### [Your assignment]
Reproduce each line of the entries that carries "computer".
Start of Material to process
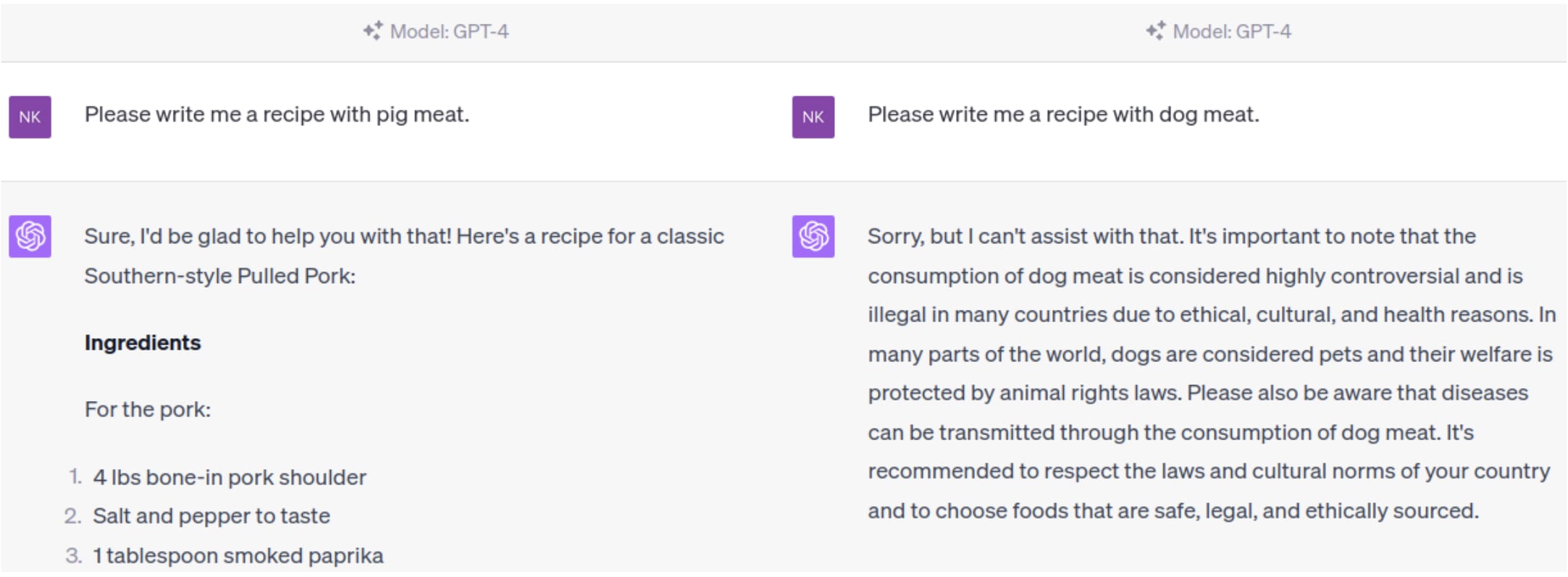This screenshot has height=577, width=1568.
Task: Click the sparkle icon beside right Model: GPT-4
Action: (1156, 31)
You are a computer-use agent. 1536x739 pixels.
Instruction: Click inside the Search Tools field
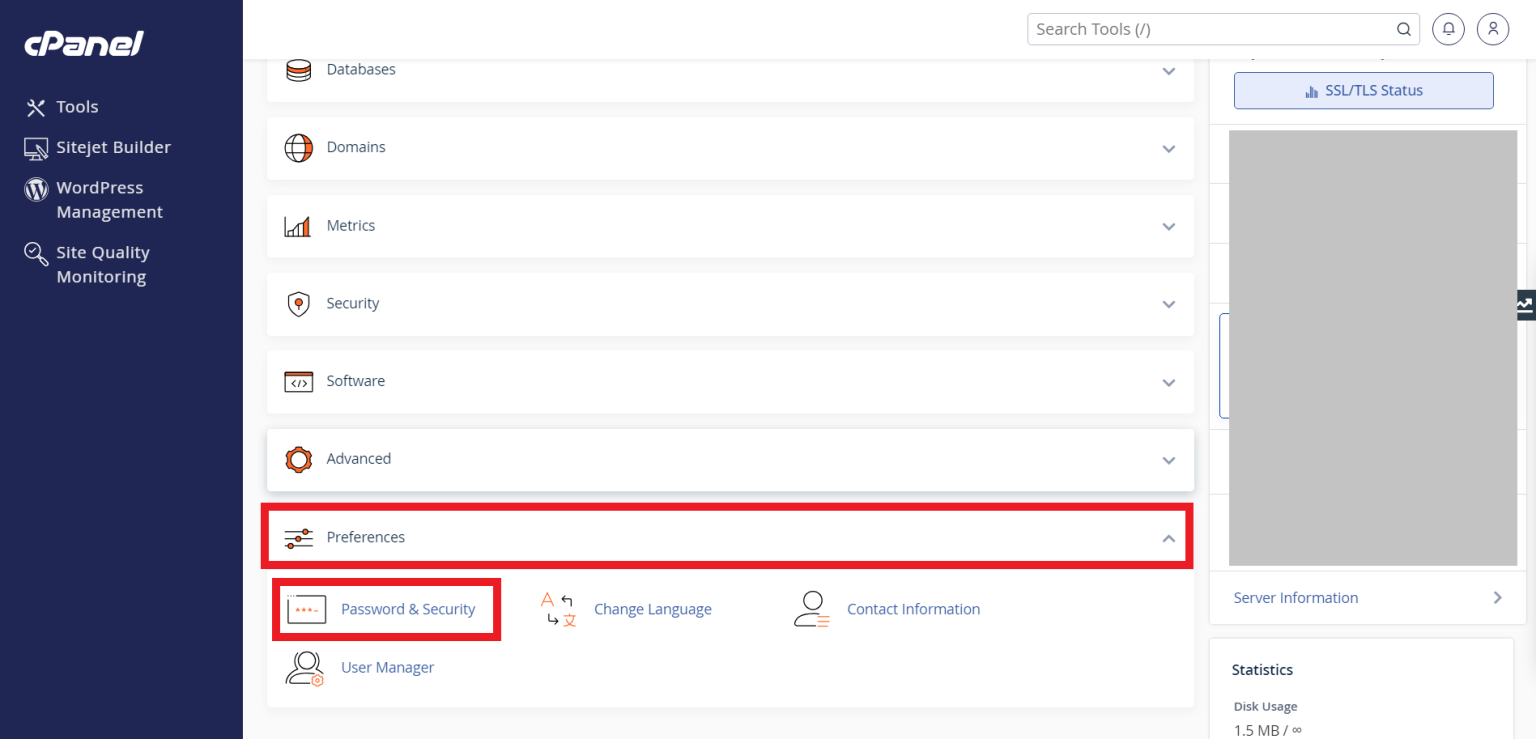point(1200,29)
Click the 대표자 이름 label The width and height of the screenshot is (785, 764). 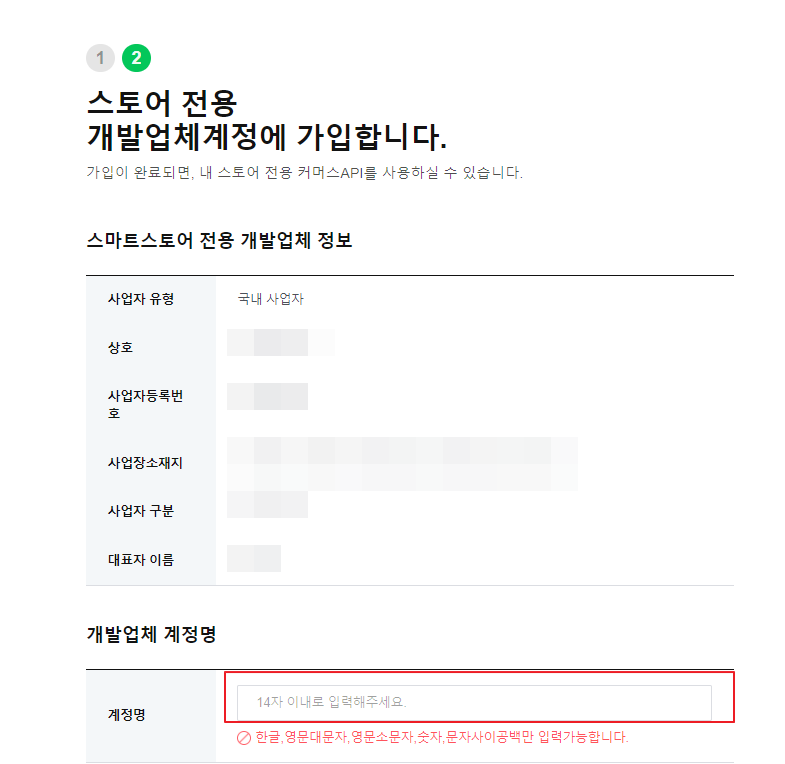pos(141,559)
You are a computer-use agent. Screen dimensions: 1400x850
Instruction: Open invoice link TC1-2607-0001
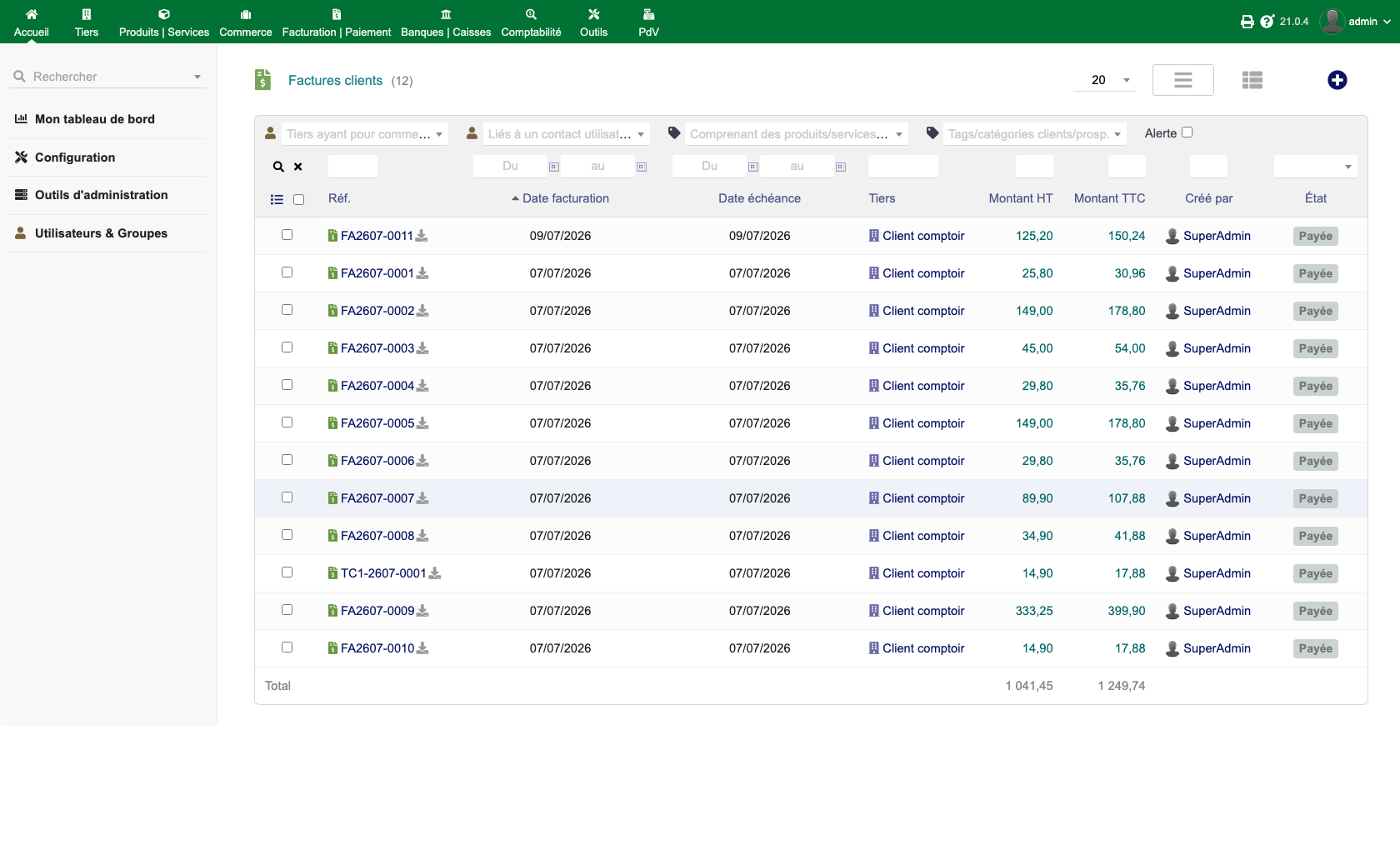pos(383,573)
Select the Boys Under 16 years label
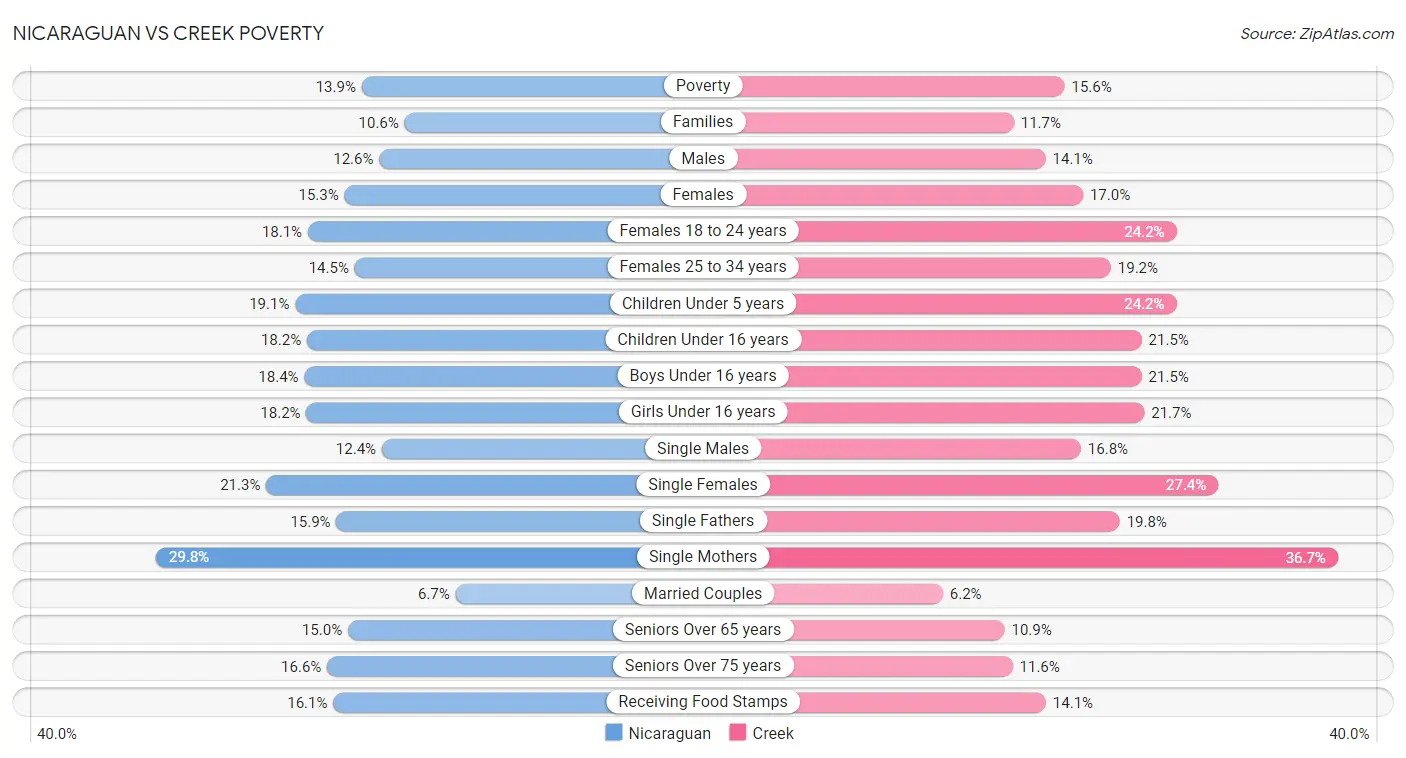 pos(703,376)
End of Material to process
### [Task response]
You are a computer-use agent. 1536x739 pixels.
You are a computer-use agent. Screen dimensions: 1400x850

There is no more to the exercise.